Auch der Präsident des Zentralverbandes Deutsches Baugewerbe, Wolfgang Schubert-Raab, hält Investitionen für dringend nötig. Den Einsturz in Dresden bezeichnete er als "trauriges Symbol der deutschen Infrastruktur".
Wie reagiert die Politik?
Zur Debatte um den Zustand der Brücken in Deutschland hat sich auch Bundesverkehrsminister Volker Wissing geäußert. "Für den Bund hat die Modernisierung seiner Brücken höchste Priorität", sagte der FDP-Politiker der Zeitung Bild. Nach einem bereits vorgestellten Programm des Ministeriums sollen 4.000 von insgesamt 28.000 Autobahnbrücken vorrangig erneuert werden.

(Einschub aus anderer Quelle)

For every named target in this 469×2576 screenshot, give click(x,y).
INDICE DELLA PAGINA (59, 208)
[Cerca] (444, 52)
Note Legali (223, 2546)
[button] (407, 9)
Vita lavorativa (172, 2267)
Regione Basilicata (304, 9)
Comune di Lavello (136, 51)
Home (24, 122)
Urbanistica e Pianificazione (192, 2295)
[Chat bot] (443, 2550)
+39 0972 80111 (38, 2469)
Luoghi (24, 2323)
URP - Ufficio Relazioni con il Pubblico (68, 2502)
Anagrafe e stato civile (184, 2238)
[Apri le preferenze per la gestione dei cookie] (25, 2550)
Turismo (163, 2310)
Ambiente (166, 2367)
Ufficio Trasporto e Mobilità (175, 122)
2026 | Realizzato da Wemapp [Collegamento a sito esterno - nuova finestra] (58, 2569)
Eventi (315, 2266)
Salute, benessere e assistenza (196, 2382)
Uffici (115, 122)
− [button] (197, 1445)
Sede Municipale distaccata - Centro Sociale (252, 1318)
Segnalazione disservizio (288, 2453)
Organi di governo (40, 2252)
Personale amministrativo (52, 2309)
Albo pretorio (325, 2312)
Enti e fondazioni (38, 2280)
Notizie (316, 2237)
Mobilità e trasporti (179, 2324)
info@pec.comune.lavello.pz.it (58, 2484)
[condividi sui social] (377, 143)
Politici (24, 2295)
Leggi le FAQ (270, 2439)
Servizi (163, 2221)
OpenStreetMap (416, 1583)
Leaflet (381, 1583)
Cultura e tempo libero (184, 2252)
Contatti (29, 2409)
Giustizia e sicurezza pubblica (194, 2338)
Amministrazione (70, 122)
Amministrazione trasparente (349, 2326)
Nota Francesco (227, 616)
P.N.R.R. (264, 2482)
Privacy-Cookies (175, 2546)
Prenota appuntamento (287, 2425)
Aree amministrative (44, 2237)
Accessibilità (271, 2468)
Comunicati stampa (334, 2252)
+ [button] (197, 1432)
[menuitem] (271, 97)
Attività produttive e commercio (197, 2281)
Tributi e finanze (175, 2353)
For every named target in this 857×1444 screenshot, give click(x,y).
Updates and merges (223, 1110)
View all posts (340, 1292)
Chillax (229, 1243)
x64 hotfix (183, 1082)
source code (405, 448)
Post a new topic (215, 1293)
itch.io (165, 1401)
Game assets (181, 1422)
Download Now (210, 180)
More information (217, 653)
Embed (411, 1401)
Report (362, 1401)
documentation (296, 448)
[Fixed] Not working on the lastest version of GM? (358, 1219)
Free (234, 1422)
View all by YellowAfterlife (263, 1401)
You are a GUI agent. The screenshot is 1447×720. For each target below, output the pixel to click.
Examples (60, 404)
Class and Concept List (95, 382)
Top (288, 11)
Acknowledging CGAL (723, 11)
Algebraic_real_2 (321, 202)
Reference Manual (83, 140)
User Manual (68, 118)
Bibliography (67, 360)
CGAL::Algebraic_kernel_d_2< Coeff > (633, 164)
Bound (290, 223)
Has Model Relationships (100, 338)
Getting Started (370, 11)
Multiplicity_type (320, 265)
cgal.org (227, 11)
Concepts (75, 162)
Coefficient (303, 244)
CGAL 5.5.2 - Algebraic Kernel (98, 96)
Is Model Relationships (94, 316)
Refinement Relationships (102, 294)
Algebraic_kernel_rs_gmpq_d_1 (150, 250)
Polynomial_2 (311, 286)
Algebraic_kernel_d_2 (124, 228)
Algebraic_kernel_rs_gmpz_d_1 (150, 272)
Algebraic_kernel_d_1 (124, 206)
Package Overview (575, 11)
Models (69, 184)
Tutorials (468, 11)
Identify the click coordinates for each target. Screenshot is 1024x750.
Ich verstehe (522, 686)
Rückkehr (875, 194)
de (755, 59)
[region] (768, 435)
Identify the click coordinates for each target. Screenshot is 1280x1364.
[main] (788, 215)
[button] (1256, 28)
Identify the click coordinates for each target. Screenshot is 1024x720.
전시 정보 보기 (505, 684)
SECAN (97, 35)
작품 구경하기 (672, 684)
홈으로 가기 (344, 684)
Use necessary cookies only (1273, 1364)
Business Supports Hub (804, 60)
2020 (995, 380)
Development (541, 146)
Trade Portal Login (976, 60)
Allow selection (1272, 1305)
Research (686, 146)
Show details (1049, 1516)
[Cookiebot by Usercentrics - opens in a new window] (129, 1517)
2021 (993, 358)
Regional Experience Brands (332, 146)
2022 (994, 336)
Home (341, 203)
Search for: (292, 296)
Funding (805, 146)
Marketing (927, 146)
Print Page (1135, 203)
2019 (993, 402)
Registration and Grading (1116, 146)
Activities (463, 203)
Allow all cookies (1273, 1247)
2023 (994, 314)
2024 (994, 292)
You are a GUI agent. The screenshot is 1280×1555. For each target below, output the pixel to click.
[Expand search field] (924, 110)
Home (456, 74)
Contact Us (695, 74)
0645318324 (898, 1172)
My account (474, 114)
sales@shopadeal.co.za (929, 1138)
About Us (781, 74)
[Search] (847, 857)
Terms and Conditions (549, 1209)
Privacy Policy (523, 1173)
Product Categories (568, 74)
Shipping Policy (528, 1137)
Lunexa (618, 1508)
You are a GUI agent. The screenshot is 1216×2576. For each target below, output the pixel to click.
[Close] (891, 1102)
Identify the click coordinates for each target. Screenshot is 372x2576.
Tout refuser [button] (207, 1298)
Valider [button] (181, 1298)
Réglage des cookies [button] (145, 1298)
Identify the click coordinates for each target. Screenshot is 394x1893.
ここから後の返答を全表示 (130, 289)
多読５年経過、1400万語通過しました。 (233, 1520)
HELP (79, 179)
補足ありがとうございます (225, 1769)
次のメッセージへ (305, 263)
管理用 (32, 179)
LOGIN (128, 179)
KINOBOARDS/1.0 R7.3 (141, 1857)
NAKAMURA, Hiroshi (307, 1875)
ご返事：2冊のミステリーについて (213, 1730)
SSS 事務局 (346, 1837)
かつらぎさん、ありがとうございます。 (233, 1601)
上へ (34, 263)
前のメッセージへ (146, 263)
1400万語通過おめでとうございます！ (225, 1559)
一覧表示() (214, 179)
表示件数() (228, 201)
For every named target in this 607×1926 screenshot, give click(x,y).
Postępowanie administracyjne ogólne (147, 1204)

"Dabei holen wir jetzt nach, was in den vergangenen Jahrzehnten unter Unionsführung vielerorts versäumt worden ist", so Wissing. Er sagte der Zeitung, bis Ende 2024 werde der Bund voraussichtlich mehr als 980.000 Quadratmeter Brückenfläche modernisiert haben. "Das sind umgerechnet 137 Fußballfelder und entspricht rund 30 Prozent der Gesamt-Brückenfläche, die im ersten Schritt zu modernisieren ist. Weitere Schritte werden folgen."